C’est en mai 68 que ce slogan retentissait dans les rues, témoin d’un profond mépris des institutions, même démocratiques. Les événements aux Etats-Unis lui ont donné sans doute une actualité nouvelle, certes dans un sens légèrement différent mais avec d’autant plus de puissance qu’il s’agit du centre d’un pouvoir inégalé à ce jour. Quant à nous qui, modestes citoyens électeurs en France, n’avons guère de prise sur ce qui se déroule si loin, il nous est de ce fait loisible d’y porter un autre regard. Quelle est donc la portée intellectuelle, morale voire spirituelle des élections, bien au-delà de la chose politique, qui leur confère une telle valeur ? Pourquoi y voir le fondement de tout pouvoir légitime de préférence à, par exemple, une sorte de sélection au mérite à inventer ?
Relevons tout d’abord que la notion de vote existe dans les communautés juives, et même dans la tradition juive, aussi loin que la mémoire remonte. Il suffit de se souvenir comment, selon un récit talmudique, Betsalel, l’architecte du Sanctuaire dans le désert, fut choisi pour cette œuvre. Certes, D.ieu le désigna à Moïse mais Il prit soin de préciser qu’il fallait, avant que cette désignation soit effective, qu’il se soumette à l’approbation de la communauté. Et nos Sages d’en déduire : « On ne nomme pas de responsable sans le vote de tous. » C’est du reste une règle que les communautés juives mirent en pratique au cours de l’histoire et jusqu’à nos jours dans leur domaine de compétence.

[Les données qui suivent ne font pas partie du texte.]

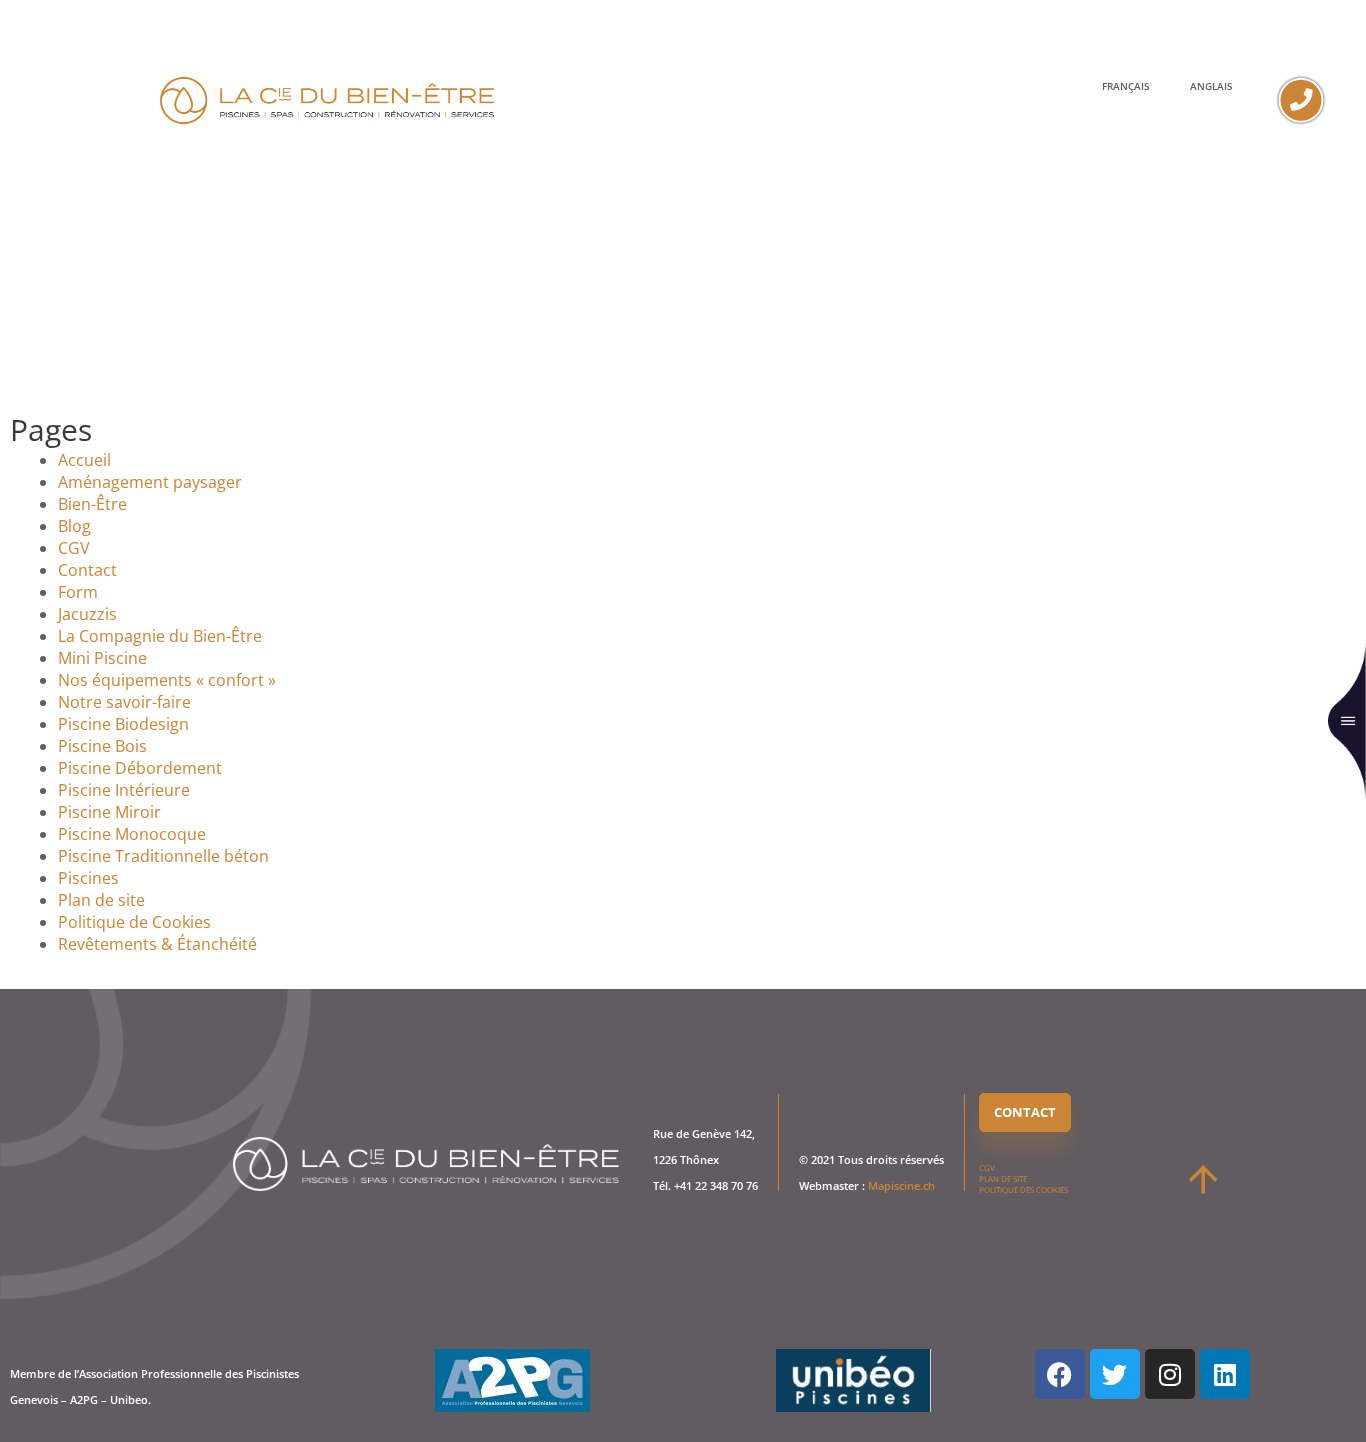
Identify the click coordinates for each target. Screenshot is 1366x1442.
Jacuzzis (87, 614)
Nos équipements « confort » (167, 680)
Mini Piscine (102, 658)
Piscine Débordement (140, 768)
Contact (87, 570)
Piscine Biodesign (123, 724)
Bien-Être (92, 504)
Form (78, 592)
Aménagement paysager (150, 482)
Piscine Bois (102, 746)
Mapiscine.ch (901, 1185)
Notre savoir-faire (124, 702)
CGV (74, 548)
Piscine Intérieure (124, 790)
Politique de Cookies (134, 922)
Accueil (84, 460)
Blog (74, 526)
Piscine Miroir (109, 812)
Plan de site (101, 900)
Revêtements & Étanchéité (157, 944)
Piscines (88, 878)
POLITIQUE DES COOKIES (1023, 1189)
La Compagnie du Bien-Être (160, 636)
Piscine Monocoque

Si le processus électoral présente un caractère si essentiel, c’est justement parce qu’il incarne une force qui va au-delà des individus. Celui qui est élu cesse, d’une certaine manière, de n’être que lui-même. Ayant reçu l’onction du vote, il incarne la collectivité qui, si elle est composée d’individus, n’en constitue pas moins une entité supérieure. C’est donc investi, plus que d’un rôle, d’une force radicalement nouvelle qu’il prend ses fonctions. A celui qui comprend et assume une telle position, la politique politicienne importe peu. Alors, les élections sont bien loin de trahir, elles révèlent. Et le vainqueur devient le digne guide que chacun attend. C’est là une leçon pour tout pays et pour tout temps ; c’en est une aussi pour apprendre à voir dans le gouvernement ou la conduite des hommes, à quelque niveau que ce soit même le plus humble, une fonction et une voie Divines.